Laura Huerga, en el epílogo del libro, considera que éste es una «fábula sobre la igualdad y la justicia y una reivindicación de la literatura oral», pues hasta ayer «la cultura y la literatura kenianas se transmitían en la oralidad». El propio Thiong’o recuerda cómo «todas las noches nos reuníamos en torno al fuego de la cabaña». Cuando uno acababa de contar una historia, otro decía: «Eso me recuerda cuando…». Relatos como el de un hombre con una herida incurable que busca a un curandero del que sólo conoce el nombre y su forma de andar. Y así noche tras noche. En Sueños en tiempos de guerra. Memorias de infancia (Rayo verde) se relata cómo dos hermanos fueron alcanzados por un rayo; ella perdió la vista («alguien había apagado el sol») y la movilidad, y él se quedó sordo y mudo. Pero la niña, Wabia, agudizó la memoria y se convirtió en la depositaria de las leyendas de los mayores, en la preferida del Thiong’o niño.
Siempre la lengua. «En la soledad de la cárcel me di cuenta del poder de la lengua, decidí que el inglés no era mi lengua sino la de mi madre. La lengua materna es como un instrumento que conoces desde pequeño pero si aprendes a tocar otro más tarde es distinto, no tiene lo divertido del primero que te sale del corazón», dice Thiong’o con paciencia y sonriendo. «La lengua es la base. Si conecto con la lengua conecto con el mundo. Y cuando hablo de lengua hablo de política, de economía, de cultura. África necesita su propia base para conectar con todo. Los colonizadores siempre han impuesto su lengua, como España en América, como los ingleses en África, Australia y Nueva Zelanda. Imponer la lengua es una forma consciente de colonización, de colonizar la mente de las personas.
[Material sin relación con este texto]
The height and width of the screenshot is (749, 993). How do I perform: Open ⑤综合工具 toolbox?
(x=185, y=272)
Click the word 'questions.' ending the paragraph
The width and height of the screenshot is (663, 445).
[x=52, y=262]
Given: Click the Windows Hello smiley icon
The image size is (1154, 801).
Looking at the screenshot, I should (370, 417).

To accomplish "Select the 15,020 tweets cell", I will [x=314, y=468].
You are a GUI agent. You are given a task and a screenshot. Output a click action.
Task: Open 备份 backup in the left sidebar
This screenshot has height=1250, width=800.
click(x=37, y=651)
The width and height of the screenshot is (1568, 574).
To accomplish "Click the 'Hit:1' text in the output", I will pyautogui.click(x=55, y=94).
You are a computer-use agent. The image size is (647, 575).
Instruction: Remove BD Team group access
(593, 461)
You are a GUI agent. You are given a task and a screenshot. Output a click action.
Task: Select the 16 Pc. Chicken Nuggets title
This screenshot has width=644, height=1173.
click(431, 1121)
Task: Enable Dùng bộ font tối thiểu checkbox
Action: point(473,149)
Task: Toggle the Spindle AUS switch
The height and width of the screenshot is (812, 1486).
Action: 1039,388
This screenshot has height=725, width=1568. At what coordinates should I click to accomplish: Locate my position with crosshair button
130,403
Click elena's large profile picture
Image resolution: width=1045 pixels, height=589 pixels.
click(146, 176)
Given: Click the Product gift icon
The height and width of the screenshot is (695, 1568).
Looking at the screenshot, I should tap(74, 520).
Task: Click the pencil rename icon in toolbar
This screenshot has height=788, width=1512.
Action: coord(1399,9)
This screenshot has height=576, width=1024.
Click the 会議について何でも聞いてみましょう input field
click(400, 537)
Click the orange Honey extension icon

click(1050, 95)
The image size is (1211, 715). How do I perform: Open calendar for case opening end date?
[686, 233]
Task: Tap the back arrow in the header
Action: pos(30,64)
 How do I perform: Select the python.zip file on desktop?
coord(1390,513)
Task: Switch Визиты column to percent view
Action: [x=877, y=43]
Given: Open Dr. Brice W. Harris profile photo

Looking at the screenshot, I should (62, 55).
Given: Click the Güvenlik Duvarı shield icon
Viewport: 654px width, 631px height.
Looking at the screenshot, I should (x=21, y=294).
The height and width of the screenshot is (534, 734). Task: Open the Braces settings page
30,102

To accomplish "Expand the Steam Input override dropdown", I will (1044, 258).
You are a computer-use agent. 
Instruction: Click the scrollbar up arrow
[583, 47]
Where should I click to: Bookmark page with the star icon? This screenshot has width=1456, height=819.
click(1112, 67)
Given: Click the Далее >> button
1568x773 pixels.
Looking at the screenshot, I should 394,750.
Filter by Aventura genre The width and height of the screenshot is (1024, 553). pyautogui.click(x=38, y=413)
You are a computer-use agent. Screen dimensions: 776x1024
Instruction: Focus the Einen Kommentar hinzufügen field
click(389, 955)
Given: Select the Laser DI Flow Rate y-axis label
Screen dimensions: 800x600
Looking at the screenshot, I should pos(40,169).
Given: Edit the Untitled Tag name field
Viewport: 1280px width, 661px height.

Es fundamental recuperar las lenguas maternas y añadir, también, las nuevas, que habiten en convivencia», dice este hombre de 81 años, catedrático, doctor honoris causa por 11 universidades, y admirador no sólo de Achebe y por supuesto de Chimamanda Ngozi Adichie, sino también de Tolstoi, Dostoievski y el Quijote «porque la obra de Cervantes, mientras analiza la vida, me hace reír».